● **WHAT TO PRODUCE**
Answer the three questions below using the text on Capita's offshoring plans that follows, and number each answer to match.
1. In which month did the union threaten industrial action over Capita's move?
2. Which two Capita ITS executives have left the firm in recent months?
3. How much are end user departments being charged for each mouse?

● **SELECTED EXCERPT**
== Segment start ==
You appear to have repeated mispelled "Crapita" throughout this article.
Potential advertisers?
Unite claimed victory over Capita IT Services' (ITS) decision to tear apart its offshoring blueprint, but company insiders claim that much more pressure had been imposed on management from customers who objected to the move. The union threatened industrial action in August over Capita's move, first proposed in March, to put 1, …
"Both Capita ITS chief exec Mark Quartermaine and his number two Russ Hewitt – who were known to be steering the cost-cutting programme which included the offshoring plans – have left the firm in recent months."
Currently working with one of the other large out sourcing firms. An end user came in this morning because his mouse wasn't working; the connecting cable was damaged. It appears that we don't keep spare mice (it's "not allowed"); the end users have to order these through the help desk system which takes on average 10 - 20 days to be processed and delivered.
I used to get these in blocks of 10 at around 95p each, added to a purchase order when we started to get low on stock. The end user departments here are being charged £4.50 for each mouse. That doesn't include the admin costs; I've no idea what that would be, but it isn't going to be cheap. Add to that, the end user has to make do (i.e. nick someone else's) for up to 3 weeks.
Outsourcing; it really is not as efficient or as cost effective as most senior managers think.
== Segment end ==
● **PROVIDED DATA**
== Segment start ==
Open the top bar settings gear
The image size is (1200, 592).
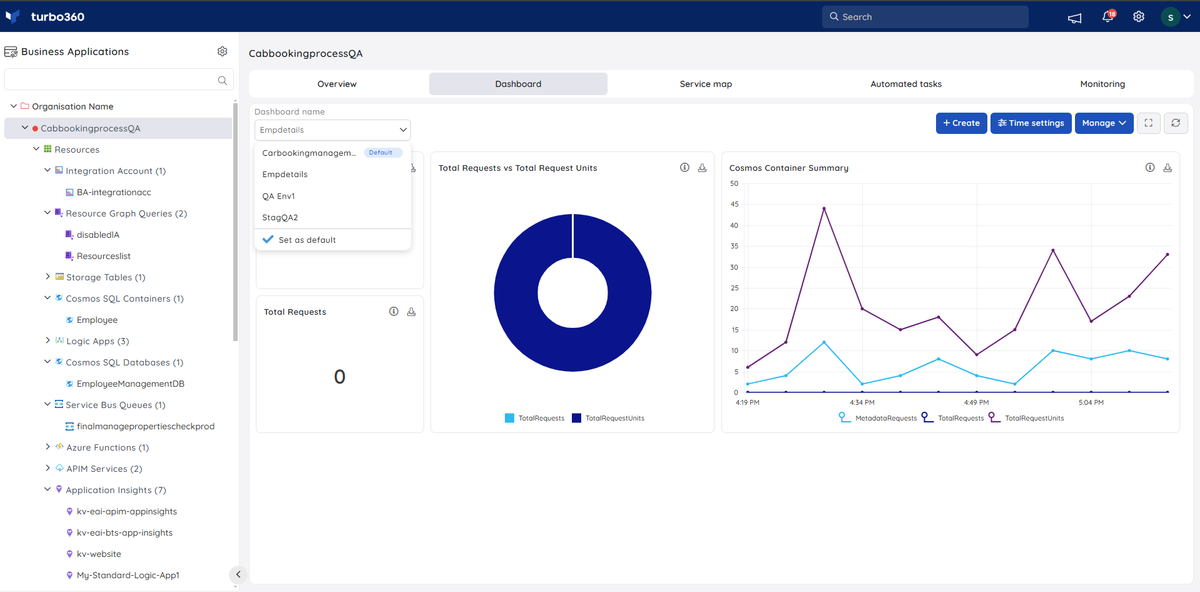click(1139, 17)
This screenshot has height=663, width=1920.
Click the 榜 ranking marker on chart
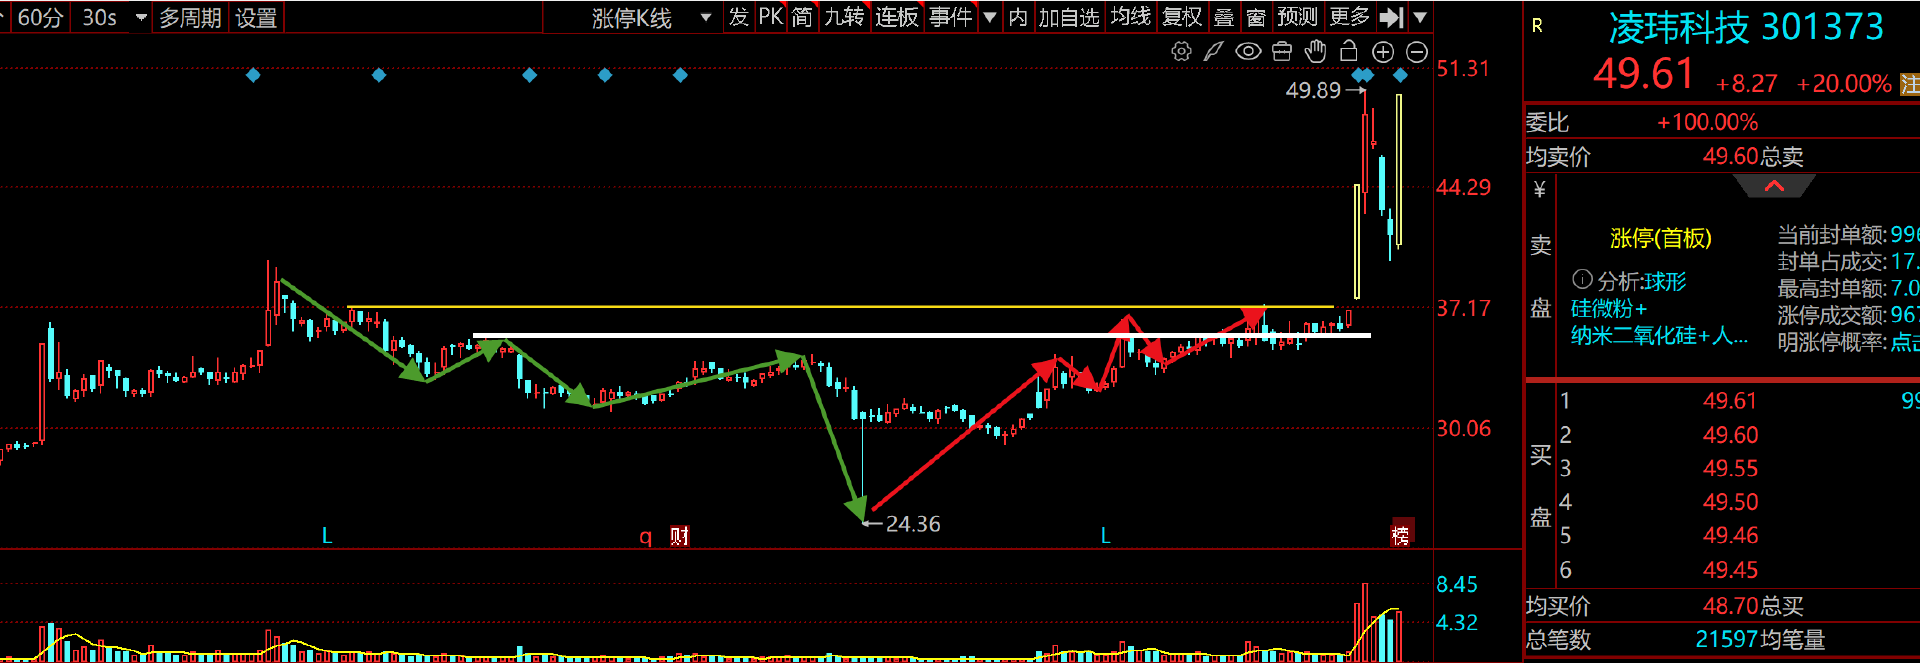1400,535
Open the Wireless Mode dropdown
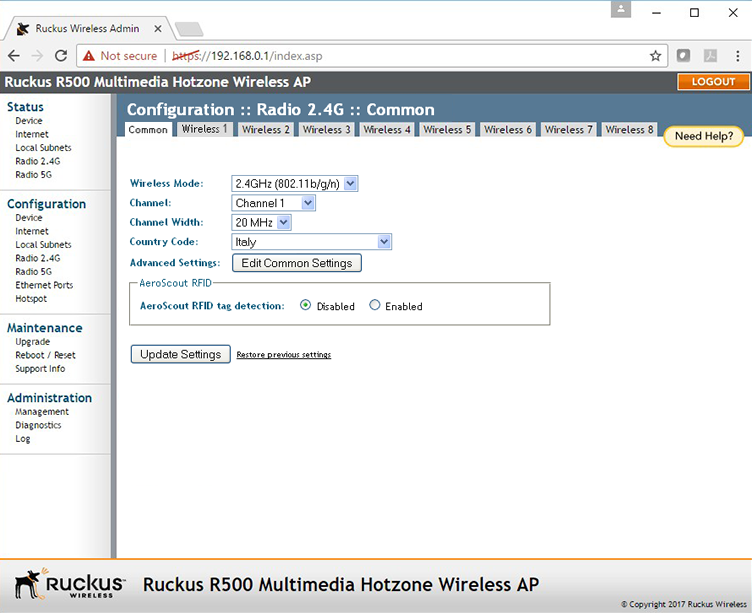 click(x=294, y=183)
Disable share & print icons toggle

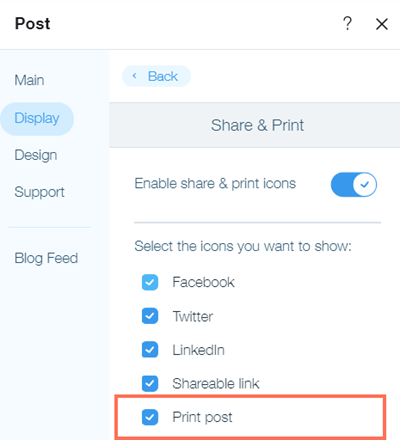(354, 184)
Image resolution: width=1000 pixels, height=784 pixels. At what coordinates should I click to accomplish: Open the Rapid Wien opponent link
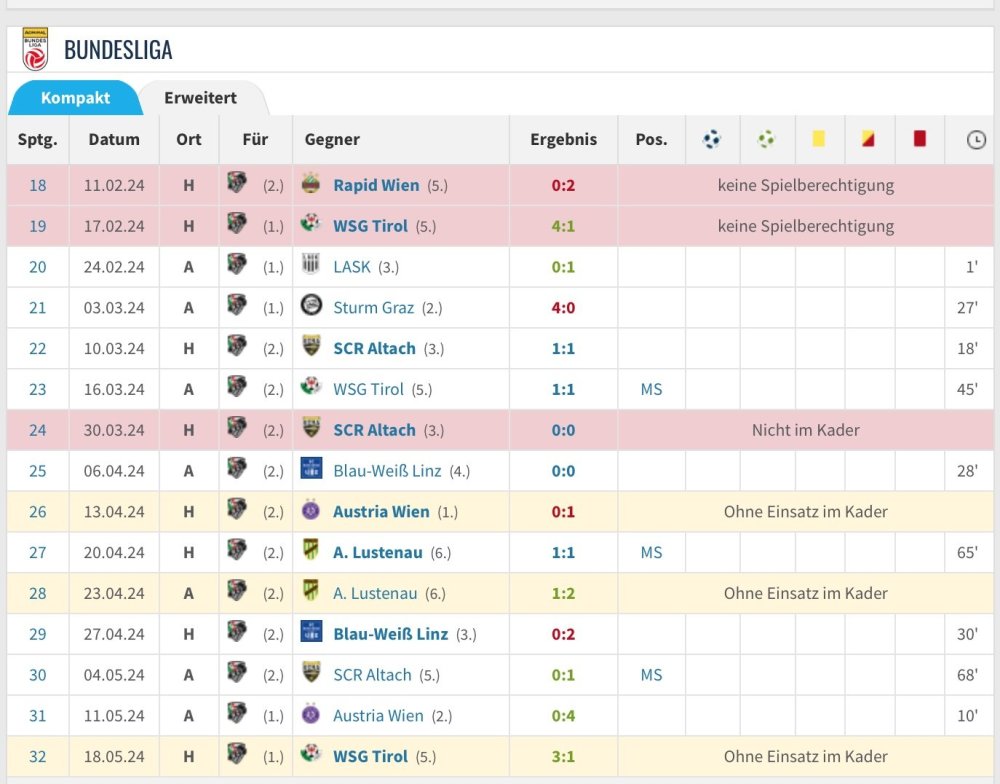(376, 185)
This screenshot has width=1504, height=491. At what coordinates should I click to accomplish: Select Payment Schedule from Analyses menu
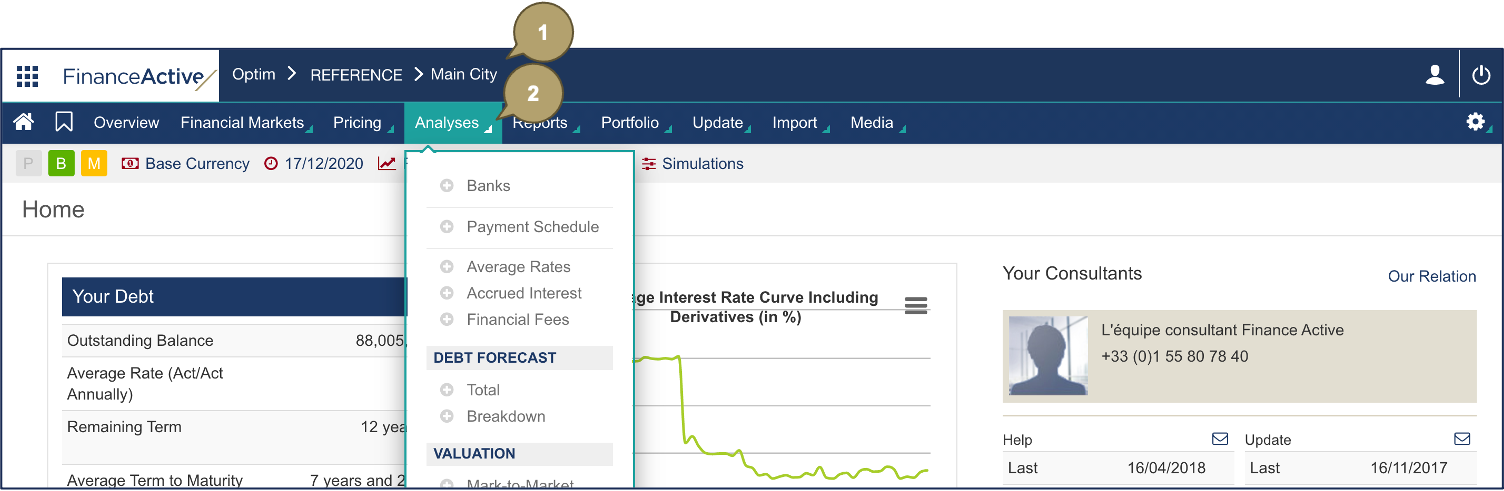coord(532,227)
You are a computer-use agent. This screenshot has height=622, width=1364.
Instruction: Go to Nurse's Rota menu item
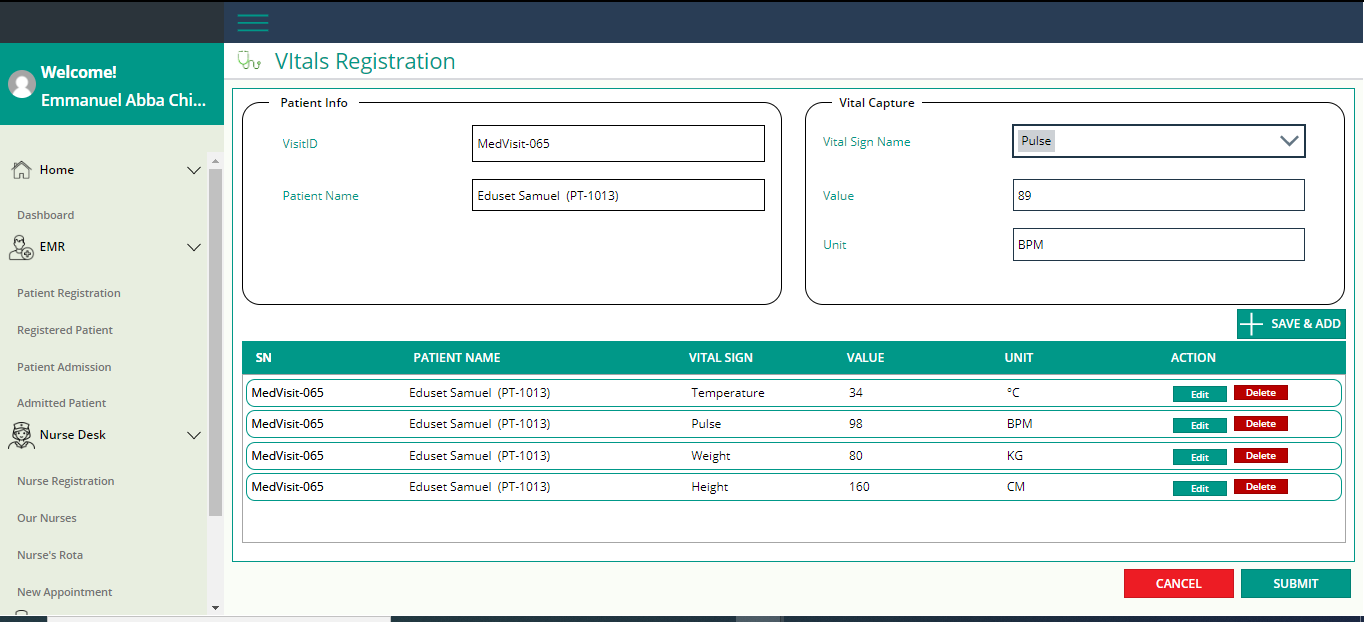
== Segment end ==
● **SOLUTION BELOW**
1. August
2. Mark Quartermaine and Russ Hewitt
3. £4.50